Malawi drug shortage still high: Now at 80 percent

Barely two months after government told the nation that drugs availability was normalizing in the country’s hospitals it has actually been revealed that only 15 percent of drugs have so far been procured.

Minister of Health, Catherine Gotani Hara, told reporters in May the drug shortage was normalizing following the delivery of 80 percent of medicine and other pharmaceuticals procured by the Central Medical Stores Trust (CMST).

“We have had a lot of supplies through well-wishers after President Joyce Banda sent SOS [save our souls] to the world.
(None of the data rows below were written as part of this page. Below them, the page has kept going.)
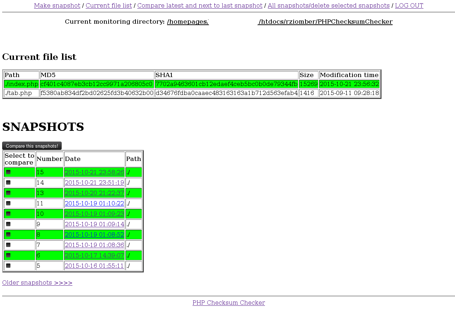Open the "Current file list" navigation link
The height and width of the screenshot is (309, 455).
[109, 5]
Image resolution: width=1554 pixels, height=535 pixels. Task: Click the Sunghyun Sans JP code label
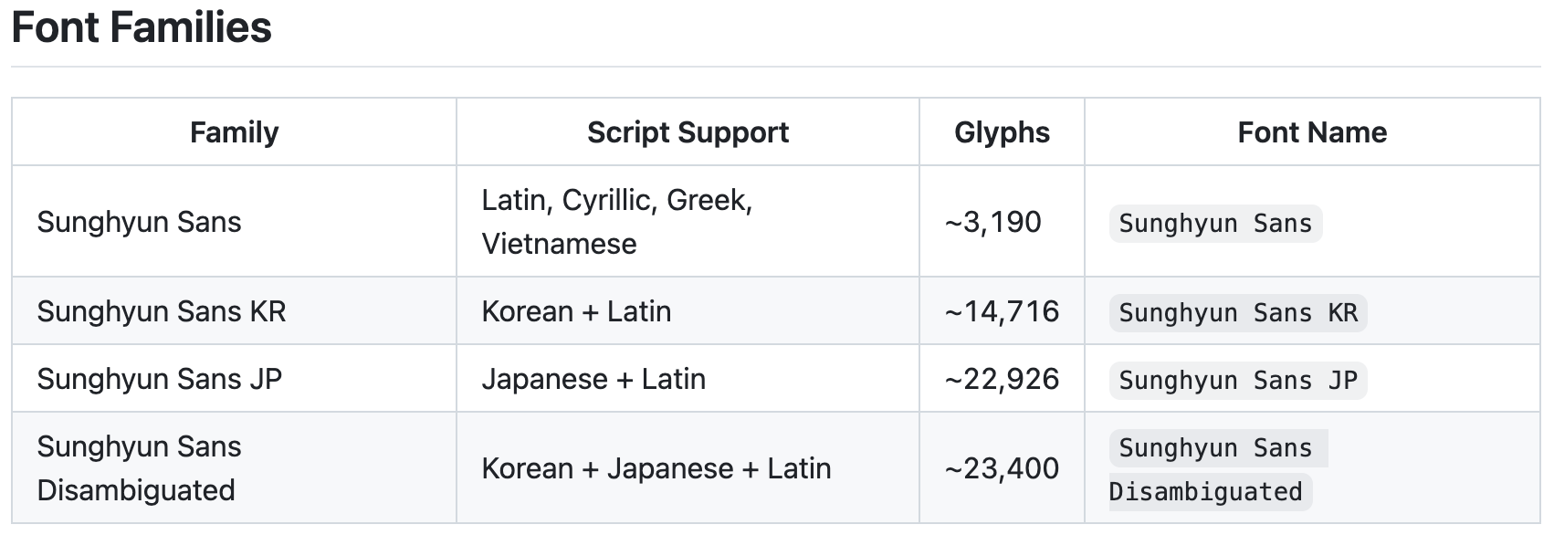point(1238,381)
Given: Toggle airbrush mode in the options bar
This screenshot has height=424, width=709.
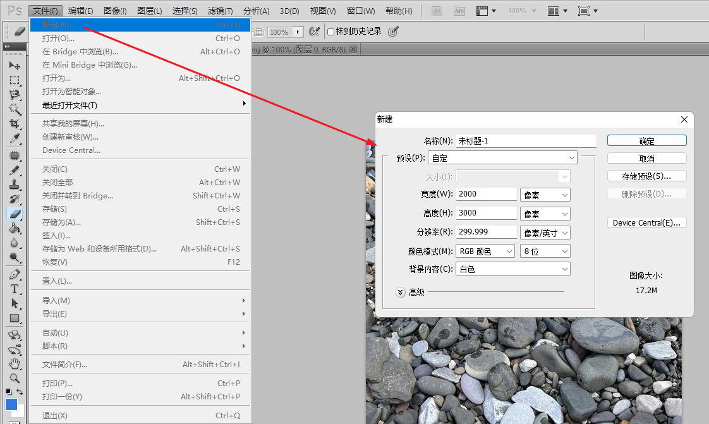Looking at the screenshot, I should [x=314, y=31].
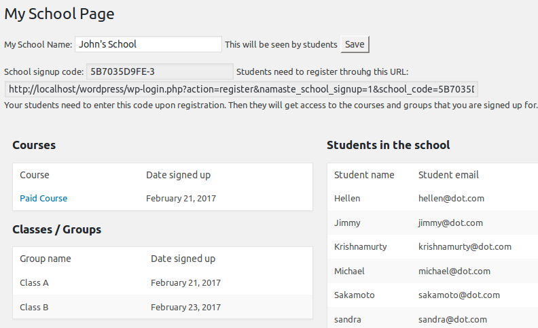The image size is (538, 328).
Task: Click the Hellen student name
Action: 347,199
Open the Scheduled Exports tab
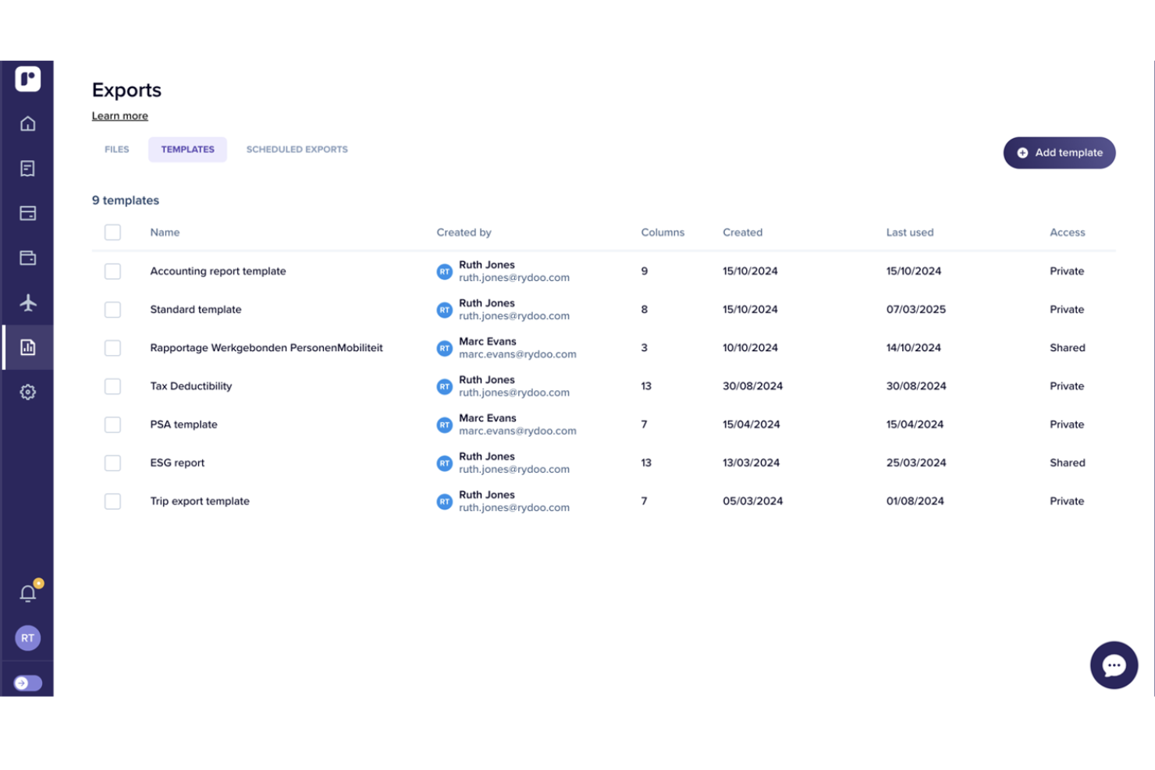This screenshot has height=770, width=1155. click(297, 149)
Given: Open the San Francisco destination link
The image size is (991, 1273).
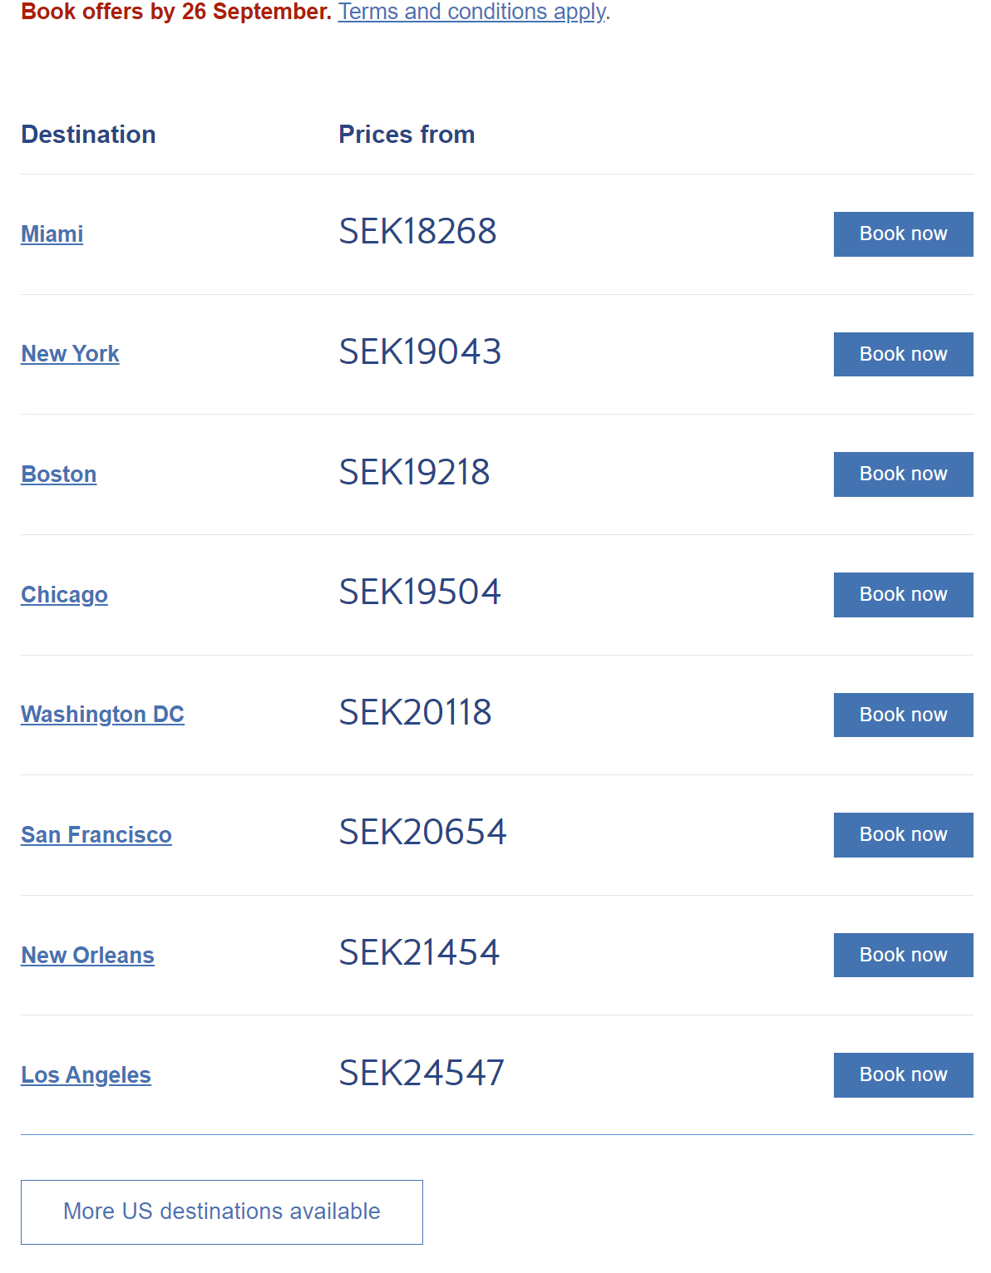Looking at the screenshot, I should [x=96, y=835].
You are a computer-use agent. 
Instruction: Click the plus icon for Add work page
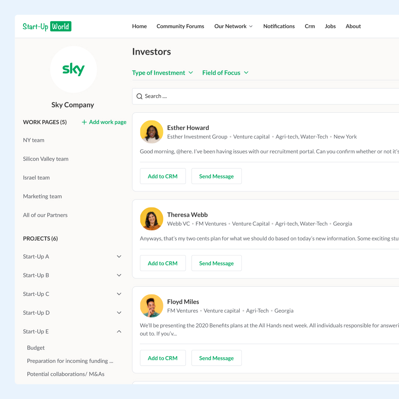[x=84, y=122]
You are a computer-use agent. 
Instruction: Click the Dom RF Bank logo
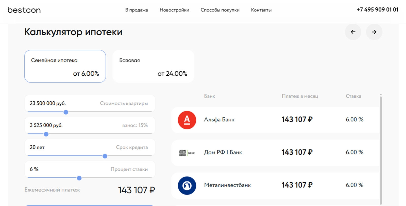pos(187,153)
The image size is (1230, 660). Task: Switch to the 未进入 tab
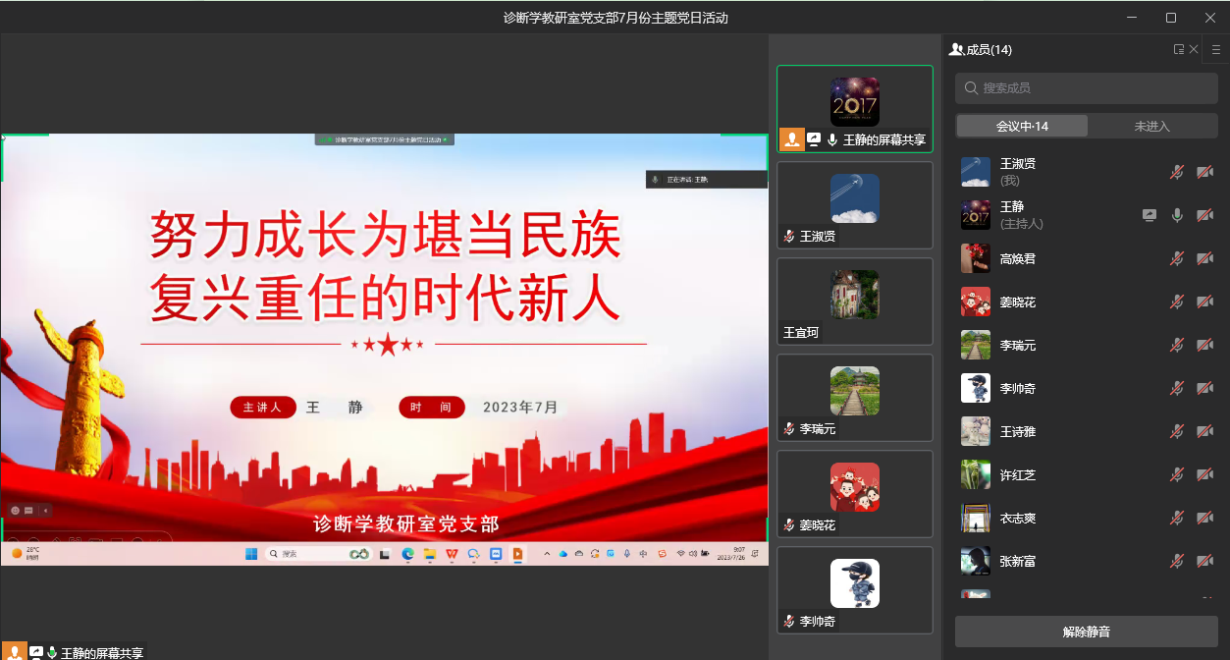pyautogui.click(x=1152, y=126)
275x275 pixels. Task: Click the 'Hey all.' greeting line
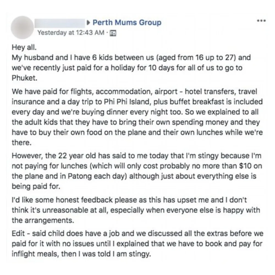(24, 47)
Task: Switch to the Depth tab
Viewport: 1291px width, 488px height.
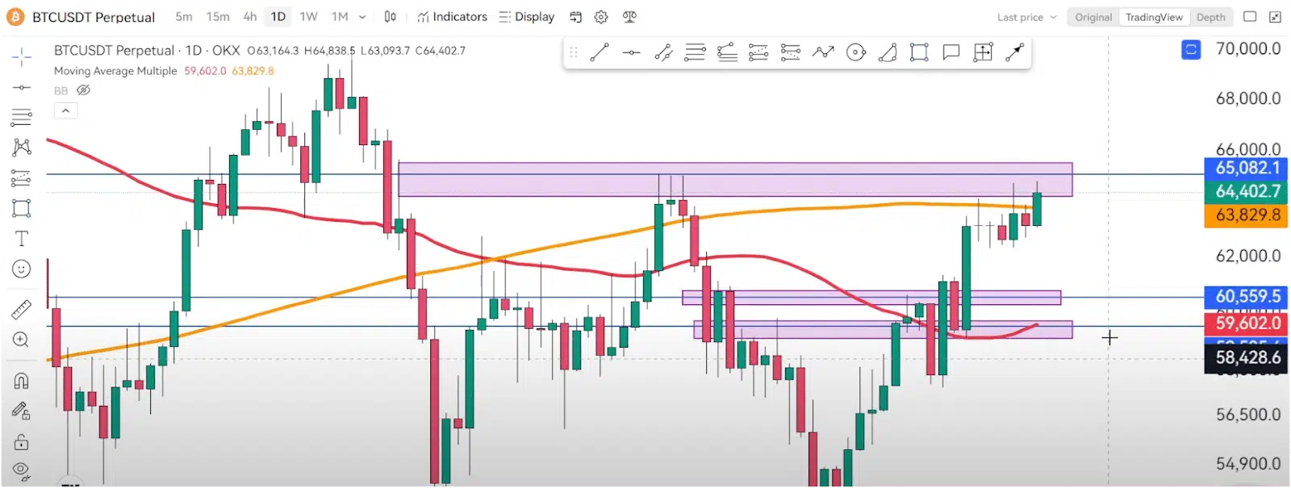Action: (x=1210, y=17)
The president went to the United Kingdom where she managed to get 16 million pounds worth of drugs,” the minister said then.

However, latest information from the Central Medical Stores Trust, a department that procures and supplies medical drugs in the country, indicates that the body has only managed to procure 15 percent of the essential drugs.

This comes six months after CMST revealed Malawi was running dangerously low on essential drug supplies with a 95 percent stock-out.

A ward in the Presbyterian Church-sponsored Ekwendeni Hospital in northern Malawi.
A ward in the Presbyterian Church-sponsored Ekwendeni Hospital in northern Malawi.

Following the drug stock-out, health service delivery in public hospitals almost came to a standstill with reports indicating that the country recorded scores of preventable deaths in various hospitals due to the low stock-levels.

But CMST acting Executive Director, Fred Mzoma, has revealed that during the last five months his body has only managed to reduce the drug shortage from 95 percent to 80 percent.

“We had earlier reported that stock-outs were at 95 percent but now it has moved to 80 percent,” said Mzoma adding that the situation may improve further in the next two months when more drugs will start arriving in the country.

On why the drugs were taking long to arrive in the country, Mzoma blamed the development on logistical hiccups such as shipment.

The acting CMST head cited the Mozambique route which they use as one of the reasons contributing to late arrival of the drugs saying recent experience has shown that any cargo passing through that country takes long to arrive in Malawi.

After the SOS, development partners such as DFID, came in and joined hands with government and CMST to ensure that the drug stock-out is reduced.

Affected by the serious essential drug shortage, doctors at Kamuzu Central Hospital (KCH) in Lilongwe raised an alarm by sending an open letter to President Joyce Banda asking her to intervene by stopping public hospitals from becoming what they called a ‘waiting rooms for death.’

At KCH and other Malawi’s major referral hospital, patients were being turned back and asked to get treatment at private health facilities.